◆ Task description
Copy word for word the part of the records that opens with the line containing "Click the large" and closes with the line containing "[x=245, y=299]", including both of those lines. Omit the pictures from your answer.

◆ Supplied information
-- START --

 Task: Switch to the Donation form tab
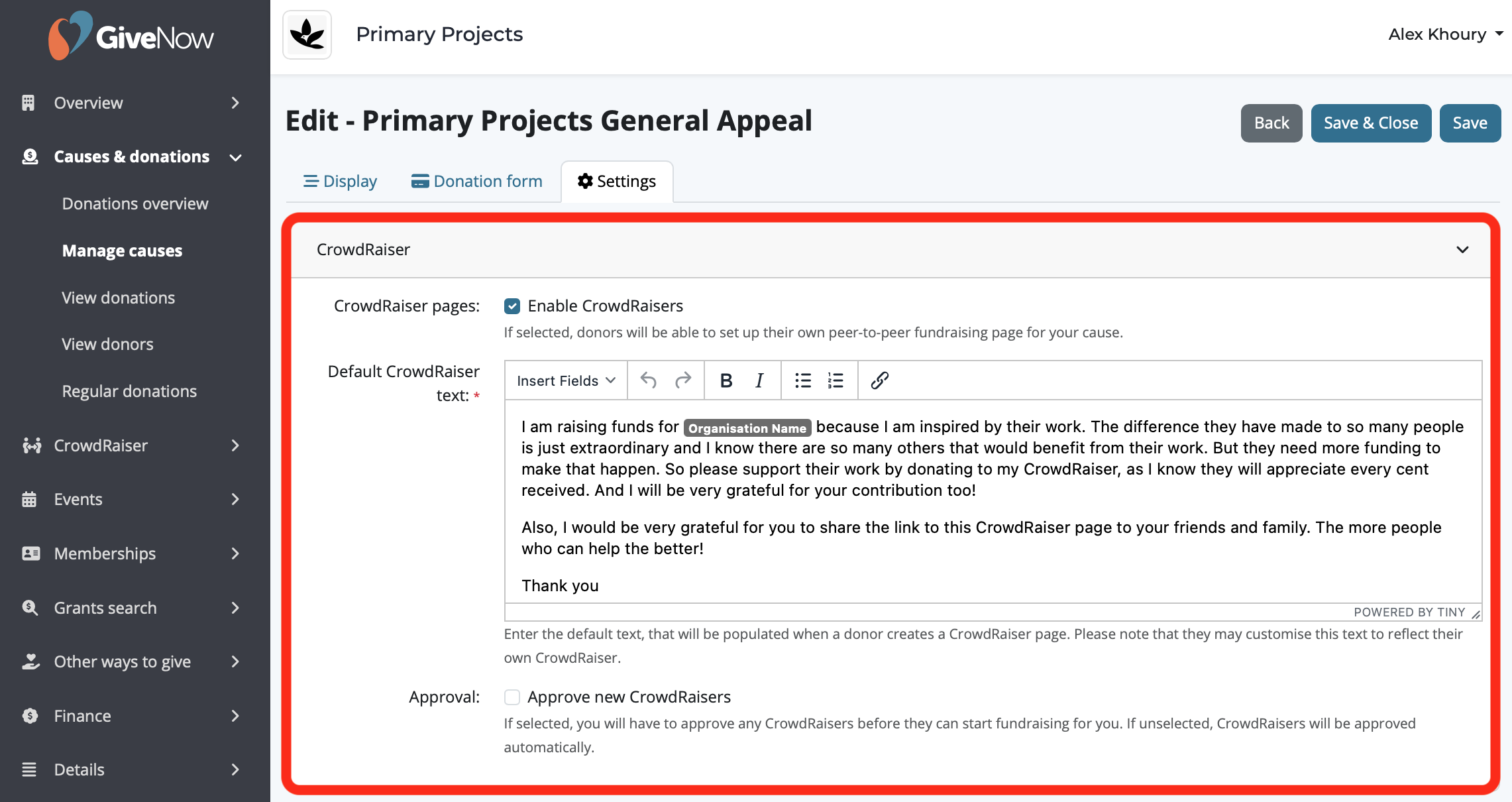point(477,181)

-- END --
-- START --

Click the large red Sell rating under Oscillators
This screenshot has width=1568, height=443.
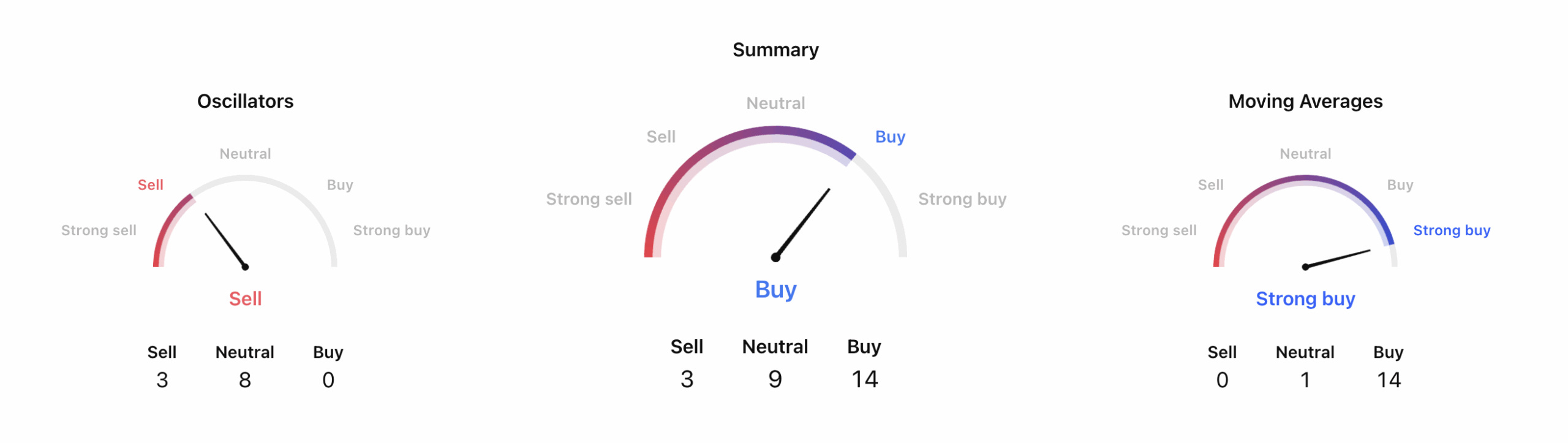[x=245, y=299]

-- END --

◆ Output of the exercise
Click the large red Sell rating under Oscillators
This screenshot has width=1568, height=443.
[x=245, y=299]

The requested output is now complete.